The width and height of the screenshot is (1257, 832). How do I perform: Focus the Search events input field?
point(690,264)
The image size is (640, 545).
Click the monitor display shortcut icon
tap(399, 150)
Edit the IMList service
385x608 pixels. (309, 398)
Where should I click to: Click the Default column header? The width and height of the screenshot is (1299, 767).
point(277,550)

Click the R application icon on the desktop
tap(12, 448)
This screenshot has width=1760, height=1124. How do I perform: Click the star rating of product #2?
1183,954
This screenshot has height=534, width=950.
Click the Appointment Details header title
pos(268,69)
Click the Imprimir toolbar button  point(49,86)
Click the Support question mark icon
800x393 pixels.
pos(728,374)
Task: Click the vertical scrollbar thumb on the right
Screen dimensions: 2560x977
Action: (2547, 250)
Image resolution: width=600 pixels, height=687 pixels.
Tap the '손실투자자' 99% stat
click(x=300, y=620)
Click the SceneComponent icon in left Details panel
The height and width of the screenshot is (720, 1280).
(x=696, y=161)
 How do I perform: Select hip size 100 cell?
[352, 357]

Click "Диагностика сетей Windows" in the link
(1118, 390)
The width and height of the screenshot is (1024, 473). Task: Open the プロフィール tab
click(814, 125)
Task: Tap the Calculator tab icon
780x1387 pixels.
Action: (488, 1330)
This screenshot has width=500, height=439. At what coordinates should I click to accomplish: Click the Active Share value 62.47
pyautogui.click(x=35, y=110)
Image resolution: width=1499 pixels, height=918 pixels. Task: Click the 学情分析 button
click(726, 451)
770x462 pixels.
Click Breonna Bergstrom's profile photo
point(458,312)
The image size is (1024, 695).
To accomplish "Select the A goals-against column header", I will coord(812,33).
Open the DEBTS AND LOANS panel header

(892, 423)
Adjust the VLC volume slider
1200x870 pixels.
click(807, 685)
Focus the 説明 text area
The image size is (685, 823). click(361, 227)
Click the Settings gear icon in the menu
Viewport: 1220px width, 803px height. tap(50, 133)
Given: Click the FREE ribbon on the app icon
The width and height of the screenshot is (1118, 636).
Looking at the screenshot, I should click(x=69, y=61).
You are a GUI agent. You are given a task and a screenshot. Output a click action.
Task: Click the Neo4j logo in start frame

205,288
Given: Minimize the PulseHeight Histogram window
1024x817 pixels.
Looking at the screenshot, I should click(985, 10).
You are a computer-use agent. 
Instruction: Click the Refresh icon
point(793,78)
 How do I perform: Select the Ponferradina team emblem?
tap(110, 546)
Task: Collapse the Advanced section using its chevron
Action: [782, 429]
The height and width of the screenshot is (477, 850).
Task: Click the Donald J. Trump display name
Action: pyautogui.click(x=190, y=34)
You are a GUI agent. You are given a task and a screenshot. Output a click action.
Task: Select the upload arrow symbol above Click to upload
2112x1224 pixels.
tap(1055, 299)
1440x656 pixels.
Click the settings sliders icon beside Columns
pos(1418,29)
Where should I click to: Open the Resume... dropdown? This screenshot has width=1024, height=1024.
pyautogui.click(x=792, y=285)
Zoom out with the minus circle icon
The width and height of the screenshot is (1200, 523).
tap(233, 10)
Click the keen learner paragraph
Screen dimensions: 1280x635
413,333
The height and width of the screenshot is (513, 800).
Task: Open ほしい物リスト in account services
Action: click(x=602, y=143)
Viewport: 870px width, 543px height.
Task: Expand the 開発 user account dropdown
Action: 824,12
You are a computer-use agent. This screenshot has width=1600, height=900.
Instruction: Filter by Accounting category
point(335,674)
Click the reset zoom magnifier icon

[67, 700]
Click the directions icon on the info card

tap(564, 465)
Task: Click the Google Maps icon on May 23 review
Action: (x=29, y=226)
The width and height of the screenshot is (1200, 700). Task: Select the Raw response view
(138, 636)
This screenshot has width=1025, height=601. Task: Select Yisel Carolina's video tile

******************************

### Your assignment
All entries above are to be copied exactly, with none left out.

### Worked solution
The width and height of the screenshot is (1257, 832). How do I perform: Focus the Search events input field?
point(690,264)
The image size is (640, 545).
Click the monitor display shortcut icon
tap(399, 150)
Edit the IMList service
385x608 pixels. (309, 398)
Where should I click to: Click the Default column header? The width and height of the screenshot is (1299, 767).
point(277,550)

Click the R application icon on the desktop
tap(12, 448)
This screenshot has width=1760, height=1124. How do I perform: Click the star rating of product #2?
1183,954
This screenshot has height=534, width=950.
Click the Appointment Details header title
pos(268,69)
Click the Imprimir toolbar button  point(49,86)
Click the Support question mark icon
800x393 pixels.
pos(728,374)
Task: Click the vertical scrollbar thumb on the right
Screen dimensions: 2560x977
Action: (2547, 250)
Image resolution: width=600 pixels, height=687 pixels.
Tap the '손실투자자' 99% stat
click(x=300, y=620)
Click the SceneComponent icon in left Details panel
The height and width of the screenshot is (720, 1280).
(x=696, y=161)
 How do I perform: Select hip size 100 cell?
[352, 357]

Click "Диагностика сетей Windows" in the link
(1118, 390)
The width and height of the screenshot is (1024, 473). Task: Open the プロフィール tab
click(814, 125)
Task: Tap the Calculator tab icon
780x1387 pixels.
Action: (488, 1330)
This screenshot has width=500, height=439. At what coordinates should I click to accomplish: Click the Active Share value 62.47
pyautogui.click(x=35, y=110)
Image resolution: width=1499 pixels, height=918 pixels. Task: Click the 学情分析 button
click(726, 451)
770x462 pixels.
Click Breonna Bergstrom's profile photo
point(458,312)
The image size is (1024, 695).
To accomplish "Select the A goals-against column header", I will coord(812,33).
Open the DEBTS AND LOANS panel header

(892, 423)
Adjust the VLC volume slider
1200x870 pixels.
click(807, 685)
Focus the 説明 text area
The image size is (685, 823). click(361, 227)
Click the Settings gear icon in the menu
Viewport: 1220px width, 803px height. tap(50, 133)
Given: Click the FREE ribbon on the app icon
The width and height of the screenshot is (1118, 636).
Looking at the screenshot, I should click(x=69, y=61).
You are a GUI agent. You are given a task and a screenshot. Output a click action.
Task: Click the Neo4j logo in start frame

205,288
Given: Minimize the PulseHeight Histogram window
1024x817 pixels.
Looking at the screenshot, I should click(985, 10).
You are a computer-use agent. 
Instruction: Click the Refresh icon
point(793,78)
 How do I perform: Select the Ponferradina team emblem?
tap(110, 546)
Task: Collapse the Advanced section using its chevron
Action: [782, 429]
The height and width of the screenshot is (477, 850).
Task: Click the Donald J. Trump display name
Action: pyautogui.click(x=190, y=34)
You are a GUI agent. You are given a task and a screenshot. Output a click action.
Task: Select the upload arrow symbol above Click to upload
2112x1224 pixels.
tap(1055, 299)
1440x656 pixels.
Click the settings sliders icon beside Columns
pos(1418,29)
Where should I click to: Open the Resume... dropdown? This screenshot has width=1024, height=1024.
pyautogui.click(x=792, y=285)
Zoom out with the minus circle icon
The width and height of the screenshot is (1200, 523).
tap(233, 10)
Click the keen learner paragraph
Screen dimensions: 1280x635
413,333
The height and width of the screenshot is (513, 800).
Task: Open ほしい物リスト in account services
Action: click(x=602, y=143)
Viewport: 870px width, 543px height.
Task: Expand the 開発 user account dropdown
Action: 824,12
You are a computer-use agent. This screenshot has width=1600, height=900.
Instruction: Filter by Accounting category
point(335,674)
Click the reset zoom magnifier icon

[67, 700]
Click the directions icon on the info card

tap(564, 465)
Task: Click the Google Maps icon on May 23 review
Action: (x=29, y=226)
The width and height of the screenshot is (1200, 700). Task: Select the Raw response view
(138, 636)
This screenshot has width=1025, height=601. Task: Select Yisel Carolina's video tile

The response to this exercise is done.